Work order => Reproduce, exactly and in full, the records that follow, minus any pictures.

# # # #

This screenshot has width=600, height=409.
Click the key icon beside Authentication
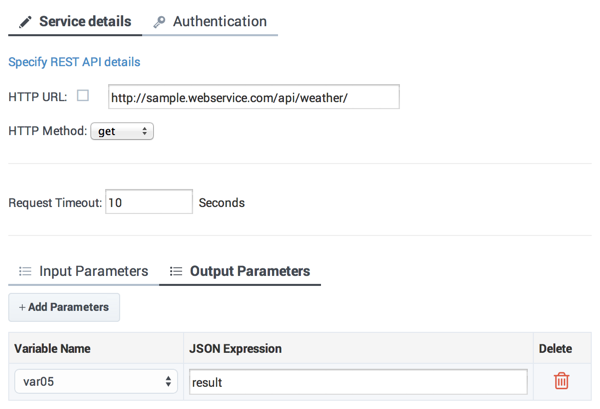[x=159, y=22]
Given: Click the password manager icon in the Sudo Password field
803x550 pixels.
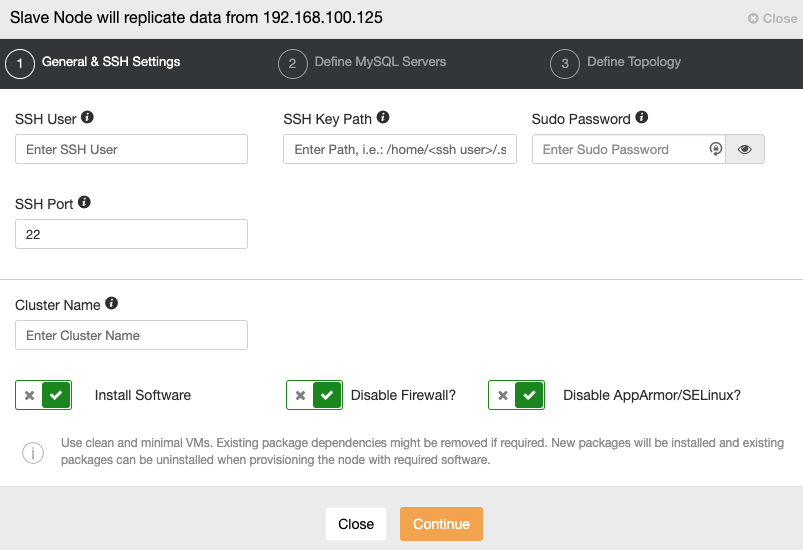Looking at the screenshot, I should click(x=715, y=149).
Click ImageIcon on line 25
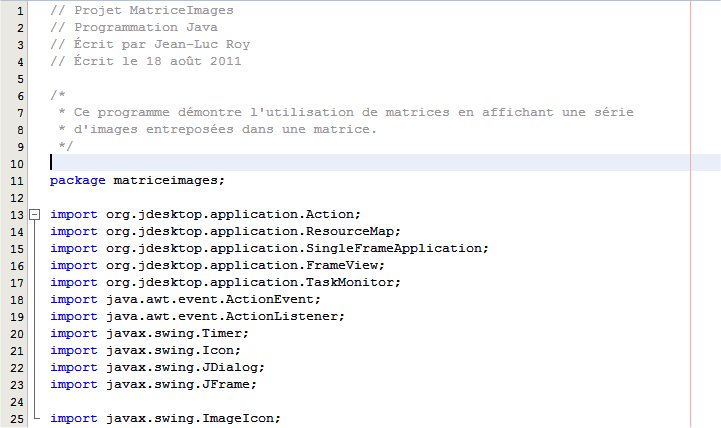The image size is (721, 428). click(x=237, y=418)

# # # #

Solution =>
This screenshot has width=600, height=409.
Click the key icon beside Authentication
[x=159, y=22]
Given: Click the password manager icon in the Sudo Password field
803x550 pixels.
Looking at the screenshot, I should click(x=715, y=149).
Click ImageIcon on line 25
The image size is (721, 428). click(x=237, y=418)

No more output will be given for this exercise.